The movie was adapted by Bryan Forbes from the novel by Lynne Reid Banks.

Leslie Caron's performance was nominated for the Academy Award for Best Actress.

Contents

Synopsis

Leslie Caron

The L-Shaped Room follows a young French woman, Jane (Leslie Caron), who arrives alone at a run down boarding house in Fulham, London. Beautiful and withdrawn, she encounters the residents of her house through the meandering first act of the film, each a social outsider in their own way.

Jane is pregnant, we learn, and has no desire to marry the father. On her first visit to a doctor, she wants to find out if she really is pregnant and consider her options. The doctor's facile assumption that she must want either marriage or an abortion so insults her that she determines to have the child.

She and Toby (Tom Bell) start a romance, which is disrupted when he learns that she is pregnant by a previous boyfriend. They try to work things out, but he is also unhappy with his lack of income and success as a writer.
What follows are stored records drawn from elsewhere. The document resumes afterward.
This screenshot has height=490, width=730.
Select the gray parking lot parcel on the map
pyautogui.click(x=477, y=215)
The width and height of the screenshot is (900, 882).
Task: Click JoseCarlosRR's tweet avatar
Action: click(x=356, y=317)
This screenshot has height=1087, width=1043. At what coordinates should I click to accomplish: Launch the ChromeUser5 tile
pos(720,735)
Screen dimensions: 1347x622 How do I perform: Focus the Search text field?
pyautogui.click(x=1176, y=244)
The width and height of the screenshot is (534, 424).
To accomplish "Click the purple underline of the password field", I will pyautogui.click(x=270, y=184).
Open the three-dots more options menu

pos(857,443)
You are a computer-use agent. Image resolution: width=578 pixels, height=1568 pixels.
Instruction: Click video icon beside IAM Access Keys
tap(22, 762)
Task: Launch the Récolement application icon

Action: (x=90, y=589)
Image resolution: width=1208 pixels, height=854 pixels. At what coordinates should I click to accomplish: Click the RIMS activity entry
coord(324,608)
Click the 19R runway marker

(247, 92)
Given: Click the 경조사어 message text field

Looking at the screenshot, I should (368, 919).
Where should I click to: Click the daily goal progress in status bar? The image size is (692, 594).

Meanwhile Jane becomes friends with the other residents of the house and they help her when she goes into labor. Toby visits her in the hospital and gives her a copy of his new book, called The L-Shaped Room. On leaving the hospital Jane starts her journey home to her parents in France, and says good bye to the L-shaped room that she had lived in for seven months.

Cast

In popular culture

The theme of a young woman becoming a single mother in the sixties is also explored by Margaret Drabble in The Millstone.

The Smiths chose to open their 1986 album, The Queen Is Dead, with a sound sample from this film — taken from the scene at the house in London during the Christmas season, in which Mavis (Cicely Courtneidge) leads her fellow Brits abroad through an off-key chorus of "Take Me Back To Dear Old Blighty".

Music

Peter Katin's recording of Johannes Brahms's Piano Concerto No. 1 in D minor, Op. 15 is used as the background music, and excerpts occur frequently throughout the film.[1]